Nah thats the same everywhere. Stroads and piss poor urban design, largely due to objections from stubborn fire departments chasing the wrong metrics and refusing to downsize, are a compelling case.
i'm not sure why you're being downvoted. there is a lot of research on this, the "natural experiments" have shown that road design explains a lot of the difference in injury rates between US and EU cities.
>Stroads and piss poor urban design, largely due to objections from stubborn fire departments chasing the wrong metrics a
Save some blame for the shortsighted environmentalists. They are a huge part of why everything is so stupidly spaced out. Most of the site plans that were normal until the 1970s are just outright illegal now. These people would rather see you impoverished by rent driven sky high from scarcity than let a filthy landlord develop the whole lot without "expensive to the point of nonstarter" mitigations or accept that maybe the municipality will have to upgrade a culvert here or there. I work in a skyscraper and even it has token green space that's clearly just bullshit they chucked in to make the runoff calcs work. You can't even use it for anything because it's a planter/ditch, so the whole place is still effectively concrete jungle and they have a fence around it so nobody falls.
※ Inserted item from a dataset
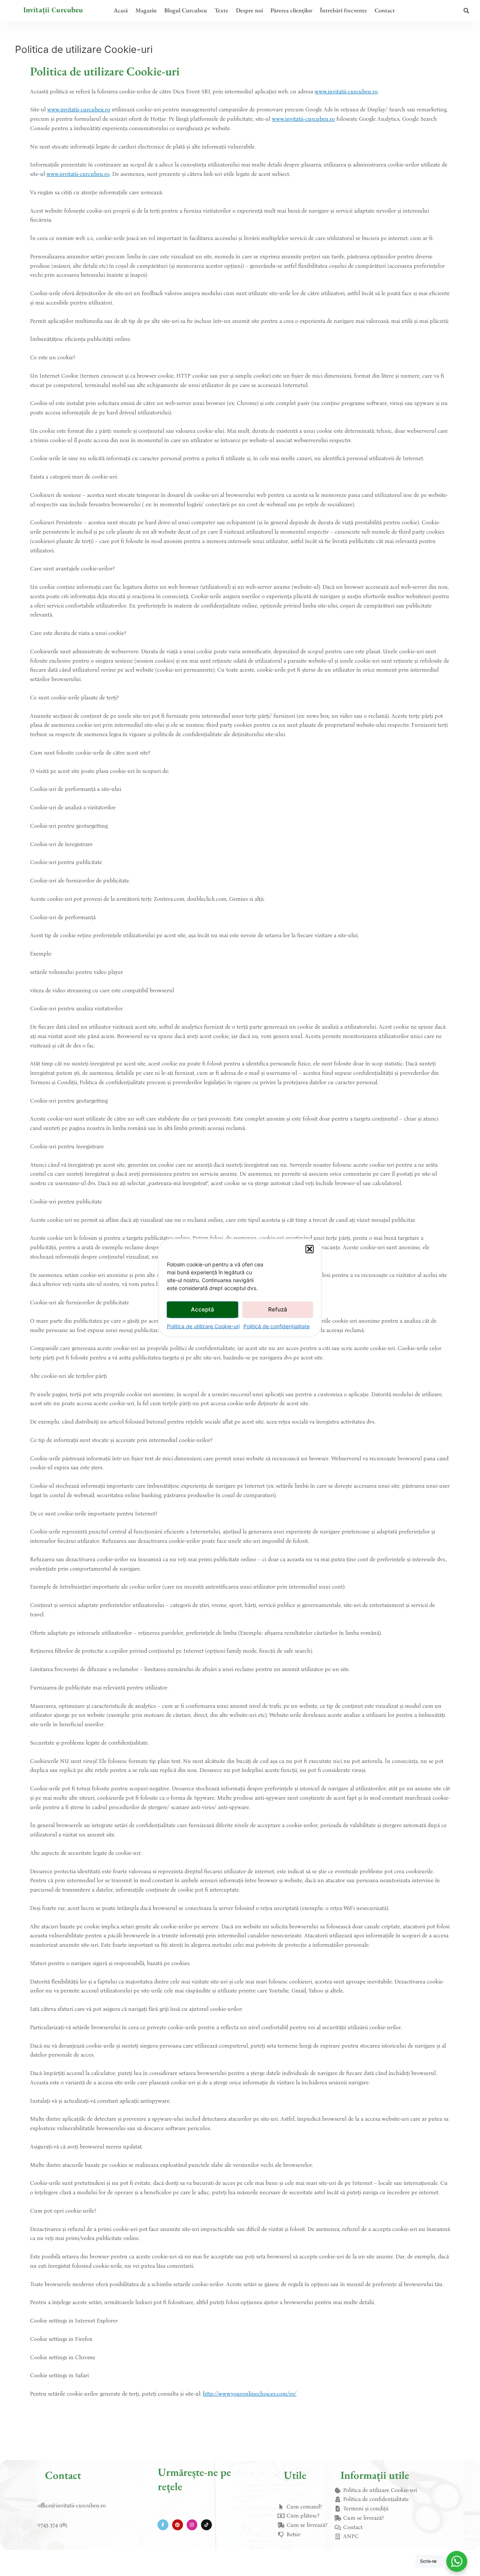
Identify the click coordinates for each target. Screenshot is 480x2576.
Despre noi (249, 10)
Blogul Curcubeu (185, 10)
I think it is a combination of both really. If you drive around europe, especially southern europe, it is a white knuckle driving situation a lot of the time. Narrow roads, windy with no embankment, unprotected cliffsides with a pile of hatchbacks on the bottom. Pulling out a smartphone is a death sentence. In the us everything is wide, straight, and embanked, leading to a false sense of confidence where you might open up that smartphone for a minute thinking it is fine. Then we get those dashcam recordings on reddit of people slowly driving off the road and realizing it about 5 seconds too late when all four wheels are already off the pavement and the car is about to flip end over end.